Knowing the above information, now lets review your questions:
Q.I have noticed that when you set up your vlan interface , a default mtu is set. Vlan mtu equals 9192. When I added ipv6 addressing I think I set it to 9174. Must have been default, I don't remember. Is it better to match these two numbers?
A/ You wont be able to match them. One represents the size of the packets (Protocol MTU, a L3 concept) and the other one the size of the frames (Interface MTU, a L2 concept). The last one includes 18 more bytes than the first one.
Q.What are the implications of setting them the same as opposed to a little different like they currently are?

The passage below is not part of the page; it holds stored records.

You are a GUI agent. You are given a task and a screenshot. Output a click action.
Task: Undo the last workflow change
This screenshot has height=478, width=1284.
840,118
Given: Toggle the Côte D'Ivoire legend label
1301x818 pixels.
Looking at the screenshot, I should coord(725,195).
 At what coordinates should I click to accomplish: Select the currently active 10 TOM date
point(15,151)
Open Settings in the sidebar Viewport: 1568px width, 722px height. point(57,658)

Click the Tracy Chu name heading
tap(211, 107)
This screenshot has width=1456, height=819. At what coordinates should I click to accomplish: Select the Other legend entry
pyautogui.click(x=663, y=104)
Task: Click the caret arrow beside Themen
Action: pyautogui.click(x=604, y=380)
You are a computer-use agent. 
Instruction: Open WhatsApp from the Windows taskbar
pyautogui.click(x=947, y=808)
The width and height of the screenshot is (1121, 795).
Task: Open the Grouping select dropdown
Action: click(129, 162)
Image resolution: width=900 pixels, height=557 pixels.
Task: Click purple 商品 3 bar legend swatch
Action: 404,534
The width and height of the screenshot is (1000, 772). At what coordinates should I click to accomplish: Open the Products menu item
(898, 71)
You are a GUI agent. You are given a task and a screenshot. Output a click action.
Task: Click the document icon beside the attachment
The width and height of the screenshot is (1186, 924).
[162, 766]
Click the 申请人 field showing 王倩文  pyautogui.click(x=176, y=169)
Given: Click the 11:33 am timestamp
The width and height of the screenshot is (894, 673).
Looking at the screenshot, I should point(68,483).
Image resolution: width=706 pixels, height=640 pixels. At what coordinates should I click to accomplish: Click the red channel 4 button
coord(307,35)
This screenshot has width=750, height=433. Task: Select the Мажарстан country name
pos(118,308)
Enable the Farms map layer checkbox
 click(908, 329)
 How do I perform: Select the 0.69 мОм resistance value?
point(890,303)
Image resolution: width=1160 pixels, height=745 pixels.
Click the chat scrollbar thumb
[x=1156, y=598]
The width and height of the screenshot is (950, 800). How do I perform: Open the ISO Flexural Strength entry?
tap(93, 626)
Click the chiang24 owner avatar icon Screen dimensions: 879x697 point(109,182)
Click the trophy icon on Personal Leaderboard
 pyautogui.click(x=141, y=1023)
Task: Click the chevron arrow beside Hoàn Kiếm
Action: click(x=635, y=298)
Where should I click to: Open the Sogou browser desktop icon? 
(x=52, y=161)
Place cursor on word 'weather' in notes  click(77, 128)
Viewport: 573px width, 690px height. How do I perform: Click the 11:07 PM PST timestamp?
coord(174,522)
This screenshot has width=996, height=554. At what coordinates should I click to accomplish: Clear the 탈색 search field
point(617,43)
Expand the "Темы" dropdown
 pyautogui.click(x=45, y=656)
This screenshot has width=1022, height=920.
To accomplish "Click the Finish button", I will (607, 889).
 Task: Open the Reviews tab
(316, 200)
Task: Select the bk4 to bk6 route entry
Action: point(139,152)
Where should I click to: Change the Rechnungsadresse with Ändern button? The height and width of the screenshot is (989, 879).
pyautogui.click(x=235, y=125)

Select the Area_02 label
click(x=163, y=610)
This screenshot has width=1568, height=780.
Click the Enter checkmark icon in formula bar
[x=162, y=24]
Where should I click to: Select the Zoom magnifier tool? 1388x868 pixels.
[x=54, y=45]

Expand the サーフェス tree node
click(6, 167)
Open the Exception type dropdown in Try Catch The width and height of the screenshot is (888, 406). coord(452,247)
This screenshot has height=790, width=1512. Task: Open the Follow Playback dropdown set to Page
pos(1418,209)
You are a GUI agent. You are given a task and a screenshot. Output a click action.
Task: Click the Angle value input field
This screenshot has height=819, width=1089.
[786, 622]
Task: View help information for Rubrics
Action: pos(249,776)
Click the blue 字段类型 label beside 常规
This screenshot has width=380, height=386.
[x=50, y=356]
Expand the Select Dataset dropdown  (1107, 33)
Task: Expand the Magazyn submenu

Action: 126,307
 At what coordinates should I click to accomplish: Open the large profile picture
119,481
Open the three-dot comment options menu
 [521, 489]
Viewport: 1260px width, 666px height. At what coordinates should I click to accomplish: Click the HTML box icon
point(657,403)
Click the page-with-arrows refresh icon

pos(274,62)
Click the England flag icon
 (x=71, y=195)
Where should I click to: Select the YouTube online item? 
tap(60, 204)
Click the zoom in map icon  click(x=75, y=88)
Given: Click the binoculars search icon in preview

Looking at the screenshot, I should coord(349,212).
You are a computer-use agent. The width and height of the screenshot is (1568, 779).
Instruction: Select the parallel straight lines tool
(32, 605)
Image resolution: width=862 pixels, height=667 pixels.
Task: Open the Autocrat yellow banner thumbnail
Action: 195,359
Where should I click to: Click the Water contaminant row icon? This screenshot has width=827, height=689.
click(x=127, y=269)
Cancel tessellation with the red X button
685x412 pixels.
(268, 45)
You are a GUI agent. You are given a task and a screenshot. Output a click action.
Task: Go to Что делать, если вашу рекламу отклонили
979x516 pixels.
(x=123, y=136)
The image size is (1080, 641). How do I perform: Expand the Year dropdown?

A/ A packet of a size of 1500 bytes can be sent over a logical interface that has a Protocol MTU of 1500. But when the Ethernet header is added, that packet becomes a frame of 1518 bytes, and having a physical interface configured with a Interface MTU of 1500 will avoid/prevent that 1518 frame to be sent. This is why when you manually set the Protocol MTU, the Interface MTU will automatically change to a value 18ytes bigger.
Q. I changed my mtu to a different value, i could not match the ipv6 with the base interface mtu. vlan mtu vs. vlan.0 ipv6 mtu. Says ipv6 number must not be greater than vlan mtu
A/ They are never supposed to be the same. The interface MTU will be normally (if not always) 18bytes bigger than the protocol MTU because while the protocol MTU talks about packets' sizes, the interface MTU talks about frames' sizes that include the 18 more bytes of the Ethernet header.
Q. 1536 on other devices is advisable?
R/ You have to understand if you are configuring Protocol or Interface MTU. Lets say you are configuring the Protocol MTU (defining the size of the packets that can be sent by a logical interface). If the SRX will send a packet size of 8982 bytes, after this packet gets encapsulated at L2 (an Ethernet header of 18 bytes will be added), the size of the resulting frame will be of 9000bytes. The sending physical interface should have a Interface MTU of 9000, else it will drop that frame because it exceeds the size of the frames that the interface can send.
Once the 9000 bytes frame reaches the remote physical interface, it will be accepted only if the remote physical interface has a Interface MTU of 9000 or higher. Once the Ethernet header is removed, we will have a 8982 bytes packet, that could be accepted/processed only if the logical interface has a Protocol MTU of 1500 or higher.
I hope that the above information helps you.